The sprawling UIHC operation has seven intensive care units — five adult and two pediatric. Usually, the hospital has 103 ICU beds and 115 pediatric ICU beds. Recently, UIHC converted 10 additional hospital beds from another unit into ICU beds as part of its surge plan.

The week beginning Nov. 27, 96.4 percent of UIHC’s ICU beds were occupied on a seven-day average, according to data released by the Health and Human Services Department.

The pandemic has been especially emotionally draining because of its death toll.

The state reported on Tuesday to date 2,919 total deaths because of COVID-19 in Iowa, the disease caused by the coronavirus. To put those numbers in context, an estimated 107 Iowans died from H1N1 in 2009, and 659 Iowans were hospitalized. In 2019, 336 Iowans died on the road in traffic accidents.
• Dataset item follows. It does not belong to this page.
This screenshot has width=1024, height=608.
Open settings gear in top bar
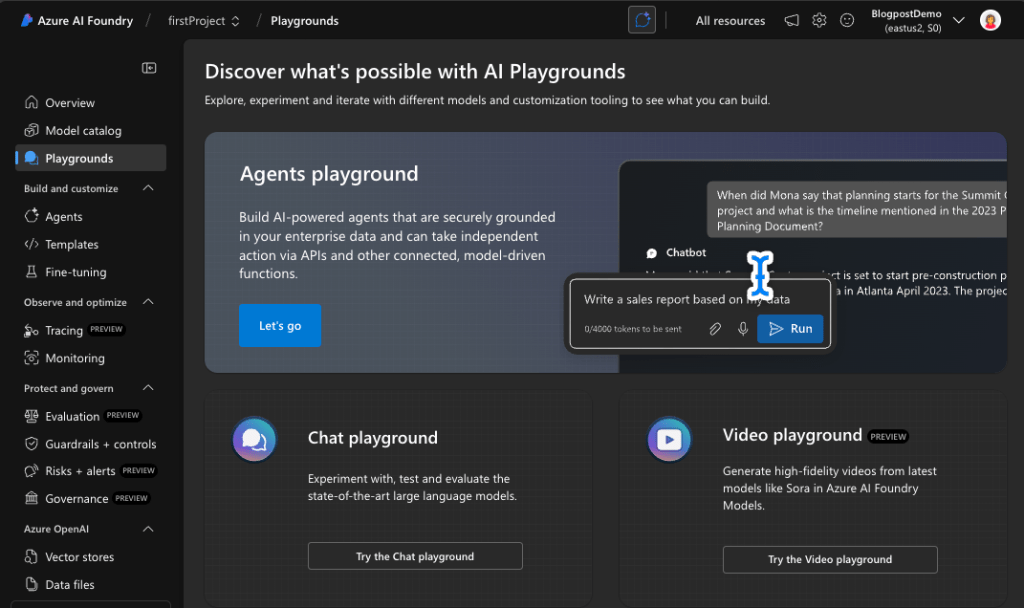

“I think most of us hoped that we would not be sitting here in December, and still have an ongoing pandemic with a recent surge in cases,” Brennan said. “So, the timeframe has really been long.”

At the start of the pandemic, people with allergies or other symptoms of the virus crowded into wait rooms and UI Quick Care sites to check if they had the virus. A need to depopulate the hospital campus prompted Katie Imborek, a clinical associate professor and director of off-site care, to spearhead UIHC’s expanded telehealth units.

Now, UIHC health care providers are routinely doing over 1,000 telemedicine visits a day, which requires about 33 providers an hour for 12 hours, Imborek said. She said it doesn’t shorten staff time, though it does relieve the number of nurses needed since in-person vitals aren’t taken.

When UIHC was inundated with calls from students with flu-like symptoms making telehealth appointments in August, Imborek called a student who’d reported having a cough. Imborek was running a good half hour behind in appointments, and the student was on the road to his aunt and uncle’s house in Des Moines when she called.

“I tell him, ‘I really think that you might have COVID,’ and he said, ‘Yeah but my symptoms aren’t that bad,’” she said.

He turned around to head back to Iowa City, and tested positive for the virus the next day.

The student thanked Imborek once she called him about his test result.

“I think that that’s such a great story about how we’re banking on having that very personal interaction with a provider that can actually change some behaviors of our patients,” Imborek said.